What the exercise asks:
Return the full listing word for word, but drop every picture from it.
◇ ◇ ◇ ◇ ◇
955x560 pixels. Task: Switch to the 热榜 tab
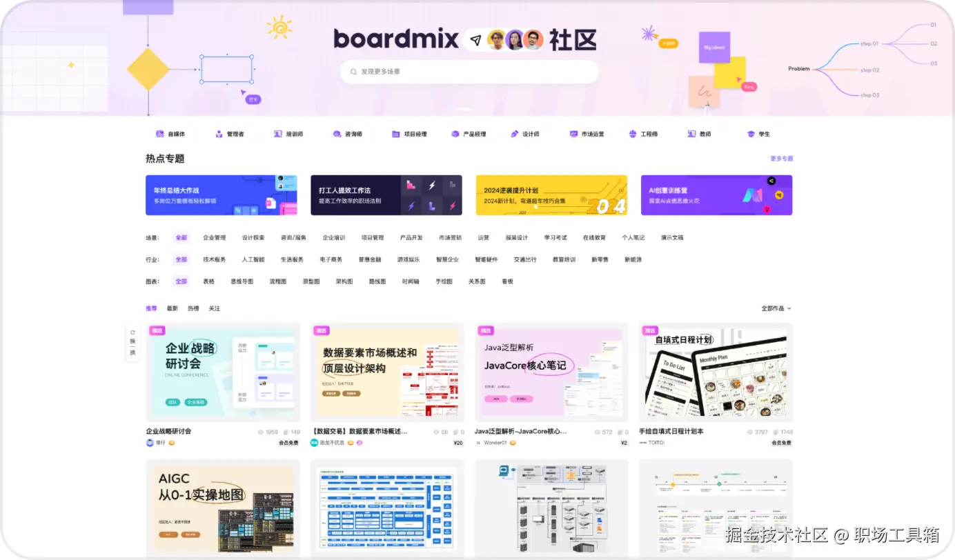click(193, 308)
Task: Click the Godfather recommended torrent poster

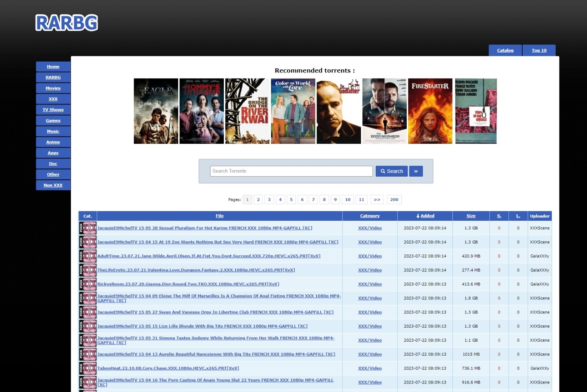Action: [338, 111]
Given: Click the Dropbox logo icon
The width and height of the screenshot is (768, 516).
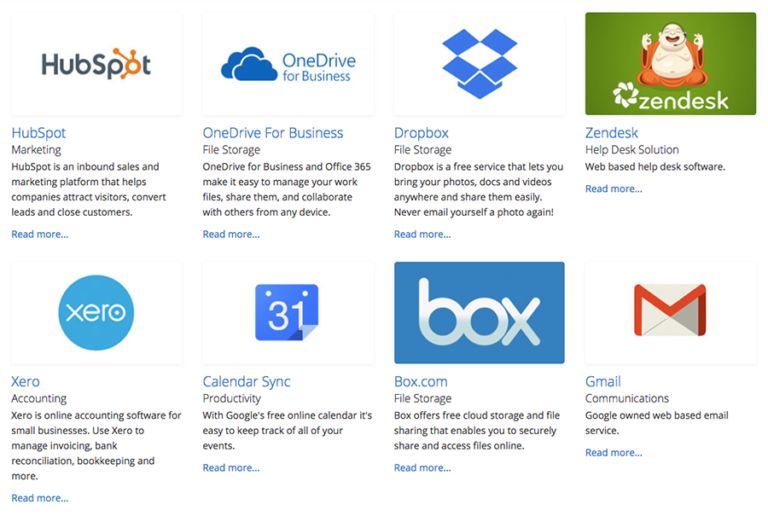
◇ ◇ ◇ ◇ ◇
Solution to this task:
955x560 pixels. Task: Switch to the 热榜 tab
click(193, 308)
Task: Click the Godfather recommended torrent poster

Action: [338, 111]
Given: Click the Dropbox logo icon
The width and height of the screenshot is (768, 516).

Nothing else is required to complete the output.